I have a new mantra: Wait for Everything to be Dry, and a new policy on using mediums (linseed oil, etc.) in my paint: Don’t Use Any Medium, and a new slogan written on the wall of the studio in black marker: Really, Wait for It To Dry. This is the first piece I’ve finished with all the rules in place and I’m very pleased with it.

Red Flowers, White Pitcher

Red Flowers, White Pitcher. 24 x 18, oil on panel.

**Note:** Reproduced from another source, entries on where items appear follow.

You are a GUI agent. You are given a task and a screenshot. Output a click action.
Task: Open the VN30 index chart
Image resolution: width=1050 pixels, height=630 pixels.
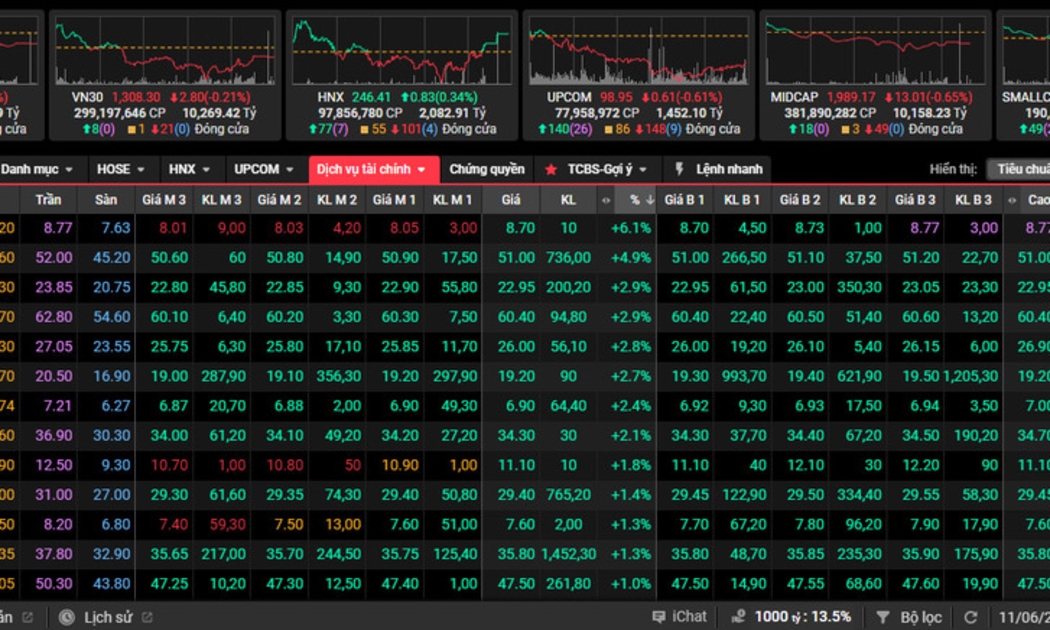[x=164, y=50]
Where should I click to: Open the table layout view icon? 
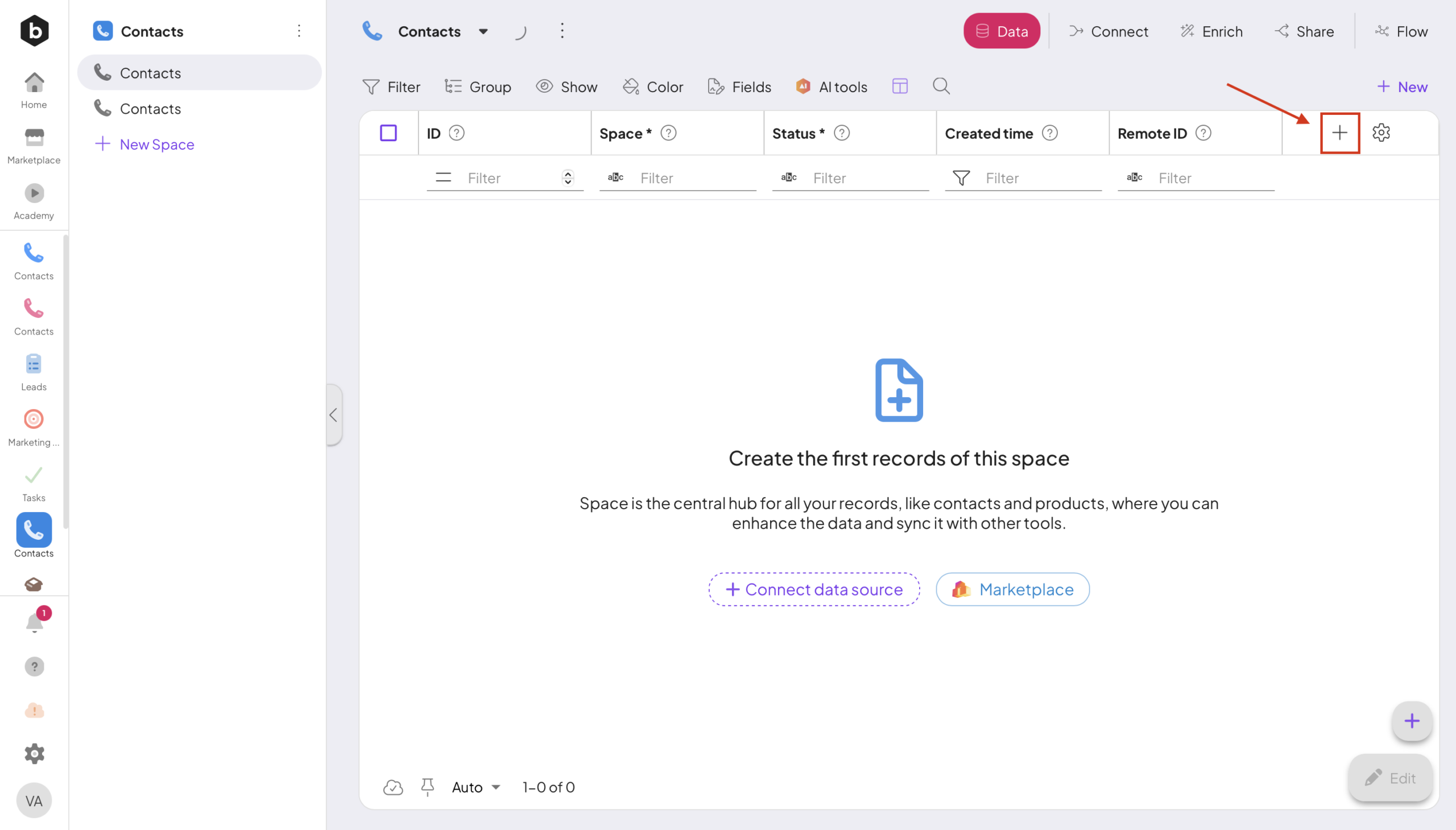coord(900,86)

Up next, and Blagden Preserve landscape using the same constraints keeps life interesting. . .

New work!

One of my shortest posts yet, because I’m on my way back to the studio to work on a new painting from the Blagden Preserve, followed by beekeeping at the Peggy Rockefeller Farm at 3, followed by a quick dinner, friends coming over for lemon bars and a tour of the garden, then more painting! Must be the longest day of the year. . .

Zinnias in a Blue Jar, 24 x 18, oil on panel

Zinnias and asters mason jar

New(ish) work

I was down in the studio on this glorious Maine morning to clean and organize, and realized I’ve never posted a photo of “Clara’s Vase with Nasturtiums”. This vase is has been very difficult to merge with the softer forms of plants and drapery in past studies. I think my current experiment with Cezanne’s shorter, exploratory brushstrokes have given me more capacity for that type of change in substance.

Claras Vase Nasturtium

Clara’s Vase with Nasturtiums, 20 x 16, oil on panel

New work

The new studio building enables my short attention span – I have a new personal best six pieces in the works. Of course, it helps to be able to tailor my activity to how much time I have available; some nights I can manage to get all the colors mixed and a dozen brushes dirty, some nights all I manage is a monochrome line. It doesn’t matter, painting is cumulative and that seems to be true for the skill as much as for the finished product.

asters zinnias green apples

White Vase with Five Apples, 24″x 18″, oil on panel.

 

Well, hmmm. . .

I hardly recognized my own (very recent) painting in this photo. My current theory, after many fruitless color and hue adjustments, is that the cold winter’s light this afternoon is not kind to the primary pigment here – Permanent Yellow Light. I’ve decided to post it as a record for myself and will document it again the next sunny day I’m home. Fair warning that, given the forecast, it may be March before that confluence of events happens again.

Crabapples and Teapot, 18 x 24 inches, oil on panel, heavy on the P. Yellow Lt.